__Given exercise 1__:
In the records, write out everything from the line containing "Image resolution: width=2538" down to the line containing "coord(1655,777)", swapping "Disable" for "Uncheck" and leaving all else unchanged.

__Selected extract__:
When I say the church, I wouldn’t want us to ever just think of a local congregation, and I wouldn’t even want us to just think of American evangelicalism. What we’re talking about is a body, a community which is a transnational reality. It’s really an alternative, but global, community of people which transcends the borders and citizenships of nation states, and yet that’s our primary citizenship. So that has to make a difference for how we think about our relationship to global realities.
MS. TIPPETT: Professor of philosophy and evangelical Christian blogger Jamie Smith of Calvin College. This is Speaking of Faith. After a short break, more from Jamie Smith on how evangelical churches might model a third way of political leadership on issues such as abortion and gay marriage. Also, historian of science Nancey Murphy on what she sees as the artificial conflict between Darwin’s theory of evolution and evangelical faith.
At speakingoffaith.org, you’ll find an annotated guide to today’s program. There’s a “particulars” section with images, details, and a list of the music you’ve just heard. And in the archive section, you can listen to this program again and to our past programs for no charge, or learn how to purchase downloadable copies. Also, sign up for our free e-mail newsletter, which includes my journal on each interview as well as a transcript of the previous week’s program. That’s speakingoffaith.org. I’m Krista Tippett. Stay with us. Speaking of Faith comes to you from American Public Media.

__Data for this exercise__:
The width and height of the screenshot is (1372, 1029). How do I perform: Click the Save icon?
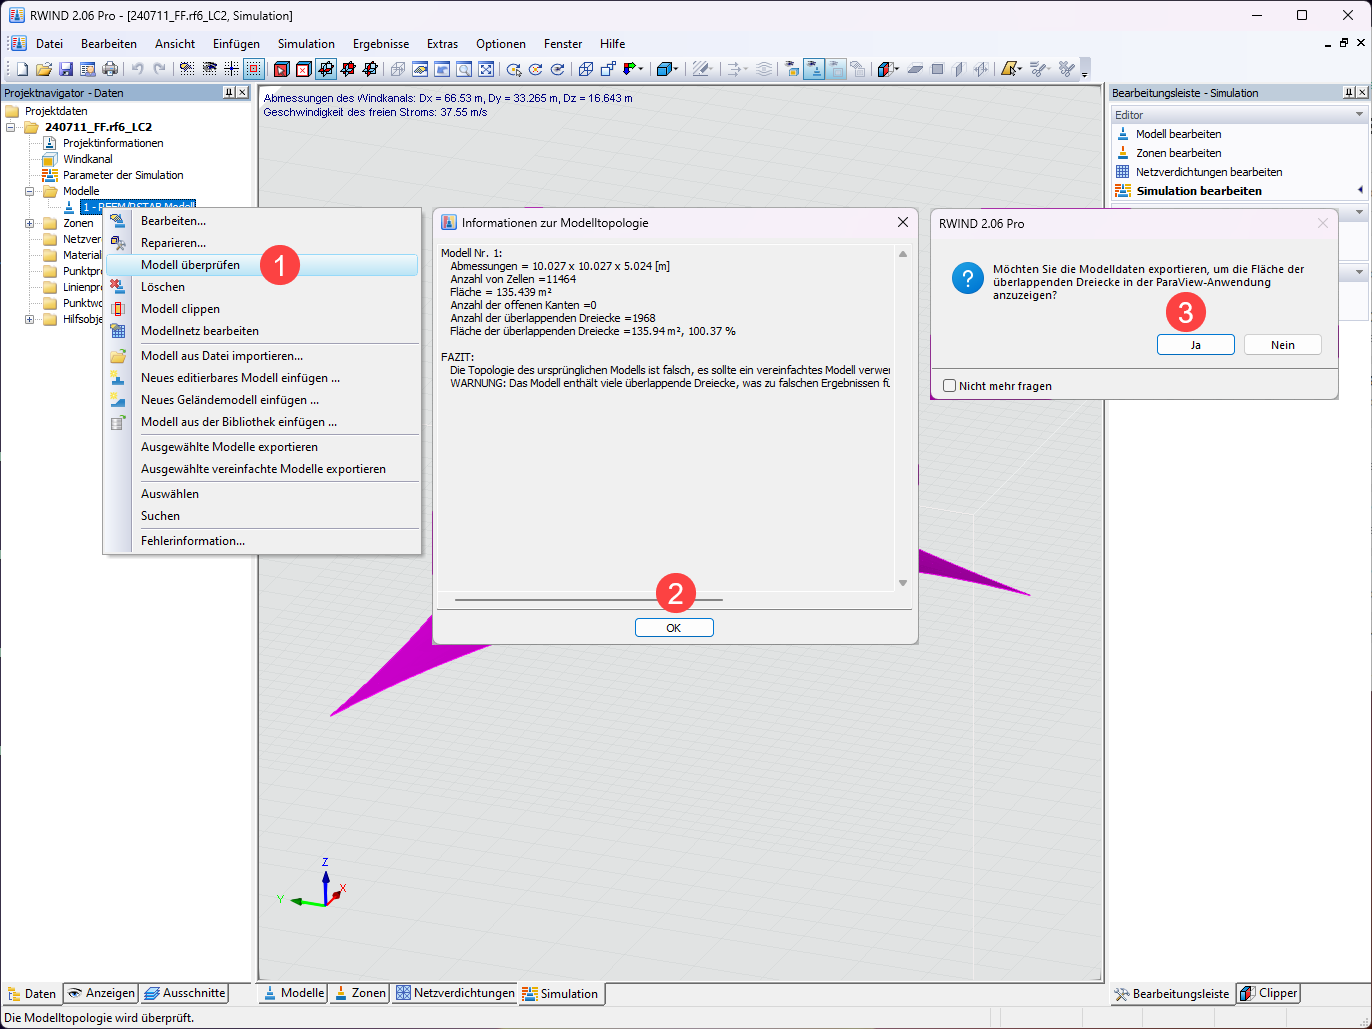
==
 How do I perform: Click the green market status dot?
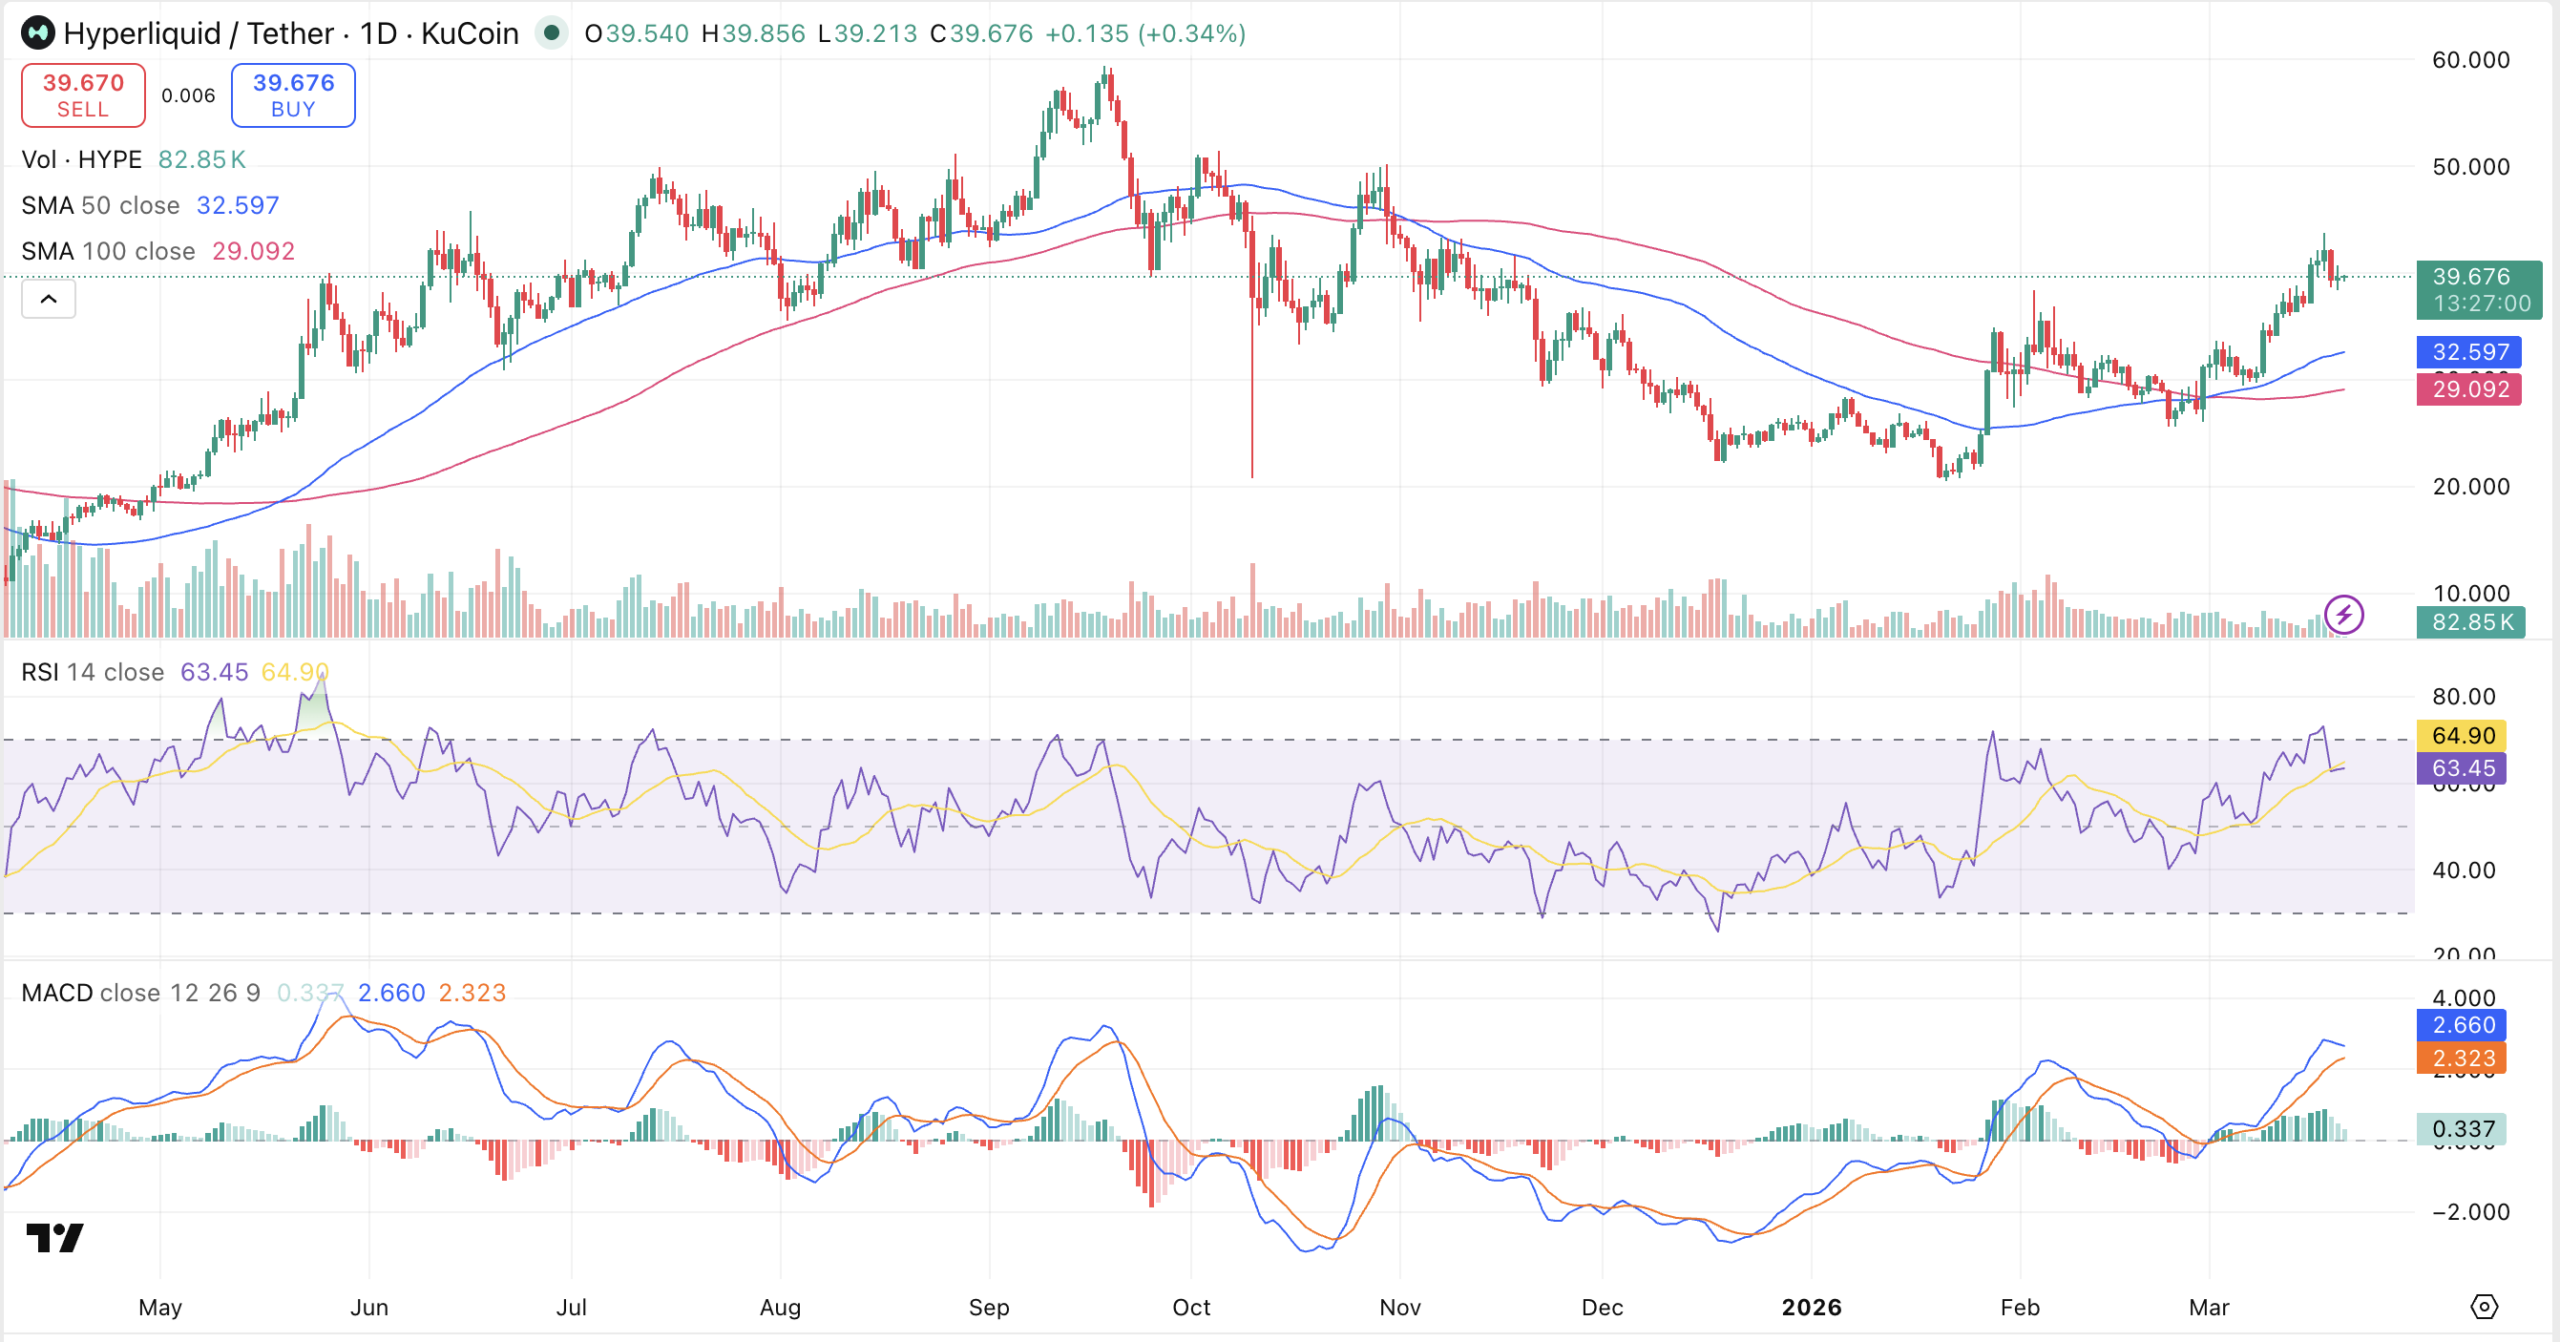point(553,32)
---
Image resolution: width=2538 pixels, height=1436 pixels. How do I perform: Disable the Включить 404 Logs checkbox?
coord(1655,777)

__Given exercise 2__:
Translate this sentence from the radio transcript into French: "So that has to make a difference for how we think about our relationship to global realities."

__Exercise answer 1__:
Image resolution: width=2538 pixels, height=1436 pixels. How do I perform: Uncheck the Включить 404 Logs checkbox?
coord(1655,777)

__Exercise answer 2__:
Cela doit donc changer notre façon de concevoir notre relation aux réalités mondiales.